● **Aim of the exercise**
Reproduce the lines from the one containing "Task: Click the green" through the end, renaming "checkbox" as "check box" and leaving everything else unchanged.
********
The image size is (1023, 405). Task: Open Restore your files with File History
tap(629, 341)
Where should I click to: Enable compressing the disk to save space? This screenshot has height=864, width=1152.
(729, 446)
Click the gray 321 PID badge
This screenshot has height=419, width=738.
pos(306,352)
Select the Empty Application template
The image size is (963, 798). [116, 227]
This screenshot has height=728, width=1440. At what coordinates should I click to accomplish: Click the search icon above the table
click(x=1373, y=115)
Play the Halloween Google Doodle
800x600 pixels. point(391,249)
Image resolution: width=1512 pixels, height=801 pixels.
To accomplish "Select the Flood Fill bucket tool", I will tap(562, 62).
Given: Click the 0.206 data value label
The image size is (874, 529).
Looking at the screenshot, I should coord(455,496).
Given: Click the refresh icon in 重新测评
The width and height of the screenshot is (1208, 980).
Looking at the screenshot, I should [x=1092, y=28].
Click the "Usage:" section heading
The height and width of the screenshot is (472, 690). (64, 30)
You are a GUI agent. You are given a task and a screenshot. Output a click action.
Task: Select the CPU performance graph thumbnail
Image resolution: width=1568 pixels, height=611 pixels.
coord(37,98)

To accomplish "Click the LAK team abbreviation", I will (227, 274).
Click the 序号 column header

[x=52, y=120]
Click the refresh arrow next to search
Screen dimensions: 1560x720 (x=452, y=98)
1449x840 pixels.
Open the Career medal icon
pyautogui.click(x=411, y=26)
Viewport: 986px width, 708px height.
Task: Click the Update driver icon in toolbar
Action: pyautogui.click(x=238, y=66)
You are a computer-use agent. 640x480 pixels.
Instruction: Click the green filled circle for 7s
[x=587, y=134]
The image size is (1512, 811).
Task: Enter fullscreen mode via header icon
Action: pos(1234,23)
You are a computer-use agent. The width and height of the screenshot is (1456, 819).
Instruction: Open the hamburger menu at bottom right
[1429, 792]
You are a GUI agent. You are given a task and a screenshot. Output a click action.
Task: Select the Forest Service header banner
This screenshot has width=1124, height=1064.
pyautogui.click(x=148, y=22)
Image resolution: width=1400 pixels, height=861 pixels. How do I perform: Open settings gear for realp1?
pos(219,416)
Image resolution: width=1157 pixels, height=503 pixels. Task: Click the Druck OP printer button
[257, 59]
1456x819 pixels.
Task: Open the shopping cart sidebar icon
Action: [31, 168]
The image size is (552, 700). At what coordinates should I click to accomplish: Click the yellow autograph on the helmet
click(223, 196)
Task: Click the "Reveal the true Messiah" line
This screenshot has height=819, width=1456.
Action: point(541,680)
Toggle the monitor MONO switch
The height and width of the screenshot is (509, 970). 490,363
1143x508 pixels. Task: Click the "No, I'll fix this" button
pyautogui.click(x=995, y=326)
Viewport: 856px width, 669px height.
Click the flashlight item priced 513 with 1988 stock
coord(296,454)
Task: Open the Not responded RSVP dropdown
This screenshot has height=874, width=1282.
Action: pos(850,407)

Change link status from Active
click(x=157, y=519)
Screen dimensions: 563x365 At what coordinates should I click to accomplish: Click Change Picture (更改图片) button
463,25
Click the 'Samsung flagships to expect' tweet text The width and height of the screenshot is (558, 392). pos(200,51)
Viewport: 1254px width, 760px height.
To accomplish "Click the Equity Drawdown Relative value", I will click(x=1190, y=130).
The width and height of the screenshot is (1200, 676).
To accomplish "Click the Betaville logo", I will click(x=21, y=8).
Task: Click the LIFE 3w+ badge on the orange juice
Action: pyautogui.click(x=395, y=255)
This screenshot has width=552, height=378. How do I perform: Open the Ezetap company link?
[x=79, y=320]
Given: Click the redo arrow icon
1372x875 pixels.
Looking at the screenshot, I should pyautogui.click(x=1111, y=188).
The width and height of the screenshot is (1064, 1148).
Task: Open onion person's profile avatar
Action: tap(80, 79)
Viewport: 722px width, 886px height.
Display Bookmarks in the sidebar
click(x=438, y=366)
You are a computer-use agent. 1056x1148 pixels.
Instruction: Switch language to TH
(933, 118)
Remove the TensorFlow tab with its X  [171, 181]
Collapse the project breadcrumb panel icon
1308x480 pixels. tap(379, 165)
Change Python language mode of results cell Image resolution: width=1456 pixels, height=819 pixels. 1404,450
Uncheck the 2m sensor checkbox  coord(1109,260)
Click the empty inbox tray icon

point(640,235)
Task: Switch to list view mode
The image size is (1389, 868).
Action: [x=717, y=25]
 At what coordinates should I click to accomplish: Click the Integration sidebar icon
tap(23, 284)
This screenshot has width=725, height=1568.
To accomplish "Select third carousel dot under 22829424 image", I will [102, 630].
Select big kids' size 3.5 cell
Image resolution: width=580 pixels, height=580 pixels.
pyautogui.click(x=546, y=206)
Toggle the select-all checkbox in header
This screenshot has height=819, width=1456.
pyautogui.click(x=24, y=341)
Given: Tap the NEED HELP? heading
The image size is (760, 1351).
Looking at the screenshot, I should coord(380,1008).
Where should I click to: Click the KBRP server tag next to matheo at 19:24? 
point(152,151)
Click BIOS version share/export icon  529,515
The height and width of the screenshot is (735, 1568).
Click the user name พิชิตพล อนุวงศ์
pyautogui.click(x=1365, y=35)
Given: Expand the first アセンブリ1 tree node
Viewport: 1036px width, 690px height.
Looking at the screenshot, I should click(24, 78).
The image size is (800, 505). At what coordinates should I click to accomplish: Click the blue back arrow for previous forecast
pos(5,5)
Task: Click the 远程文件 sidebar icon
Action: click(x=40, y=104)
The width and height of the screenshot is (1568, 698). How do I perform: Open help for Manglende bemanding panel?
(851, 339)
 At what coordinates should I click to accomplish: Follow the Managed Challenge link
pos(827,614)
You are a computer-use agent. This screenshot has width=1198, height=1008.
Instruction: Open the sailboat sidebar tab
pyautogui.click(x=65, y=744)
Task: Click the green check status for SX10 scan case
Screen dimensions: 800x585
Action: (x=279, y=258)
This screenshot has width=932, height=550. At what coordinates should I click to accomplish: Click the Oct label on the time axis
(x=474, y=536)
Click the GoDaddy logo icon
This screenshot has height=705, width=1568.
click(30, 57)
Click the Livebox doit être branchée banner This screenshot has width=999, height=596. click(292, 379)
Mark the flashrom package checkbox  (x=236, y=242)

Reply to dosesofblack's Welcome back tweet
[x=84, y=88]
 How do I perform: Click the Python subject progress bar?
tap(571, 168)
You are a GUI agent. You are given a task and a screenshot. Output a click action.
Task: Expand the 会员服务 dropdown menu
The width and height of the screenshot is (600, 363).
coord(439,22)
********
● **Solved exercise**
Task: Click the green check status for SX10 scan case
Screen dimensions: 800x585
Action: (x=279, y=258)
This screenshot has width=932, height=550. At what coordinates should I click to accomplish: Click the Oct label on the time axis
(x=474, y=536)
Click the GoDaddy logo icon
This screenshot has height=705, width=1568.
click(30, 57)
Click the Livebox doit être branchée banner This screenshot has width=999, height=596. click(292, 379)
Mark the flashrom package check box  (x=236, y=242)

Reply to dosesofblack's Welcome back tweet
[x=84, y=88]
 How do I perform: Click the Python subject progress bar?
tap(571, 168)
You are a GUI agent. You are given a task and a screenshot. Output a click action.
Task: Expand the 会员服务 dropdown menu
The width and height of the screenshot is (600, 363).
coord(439,22)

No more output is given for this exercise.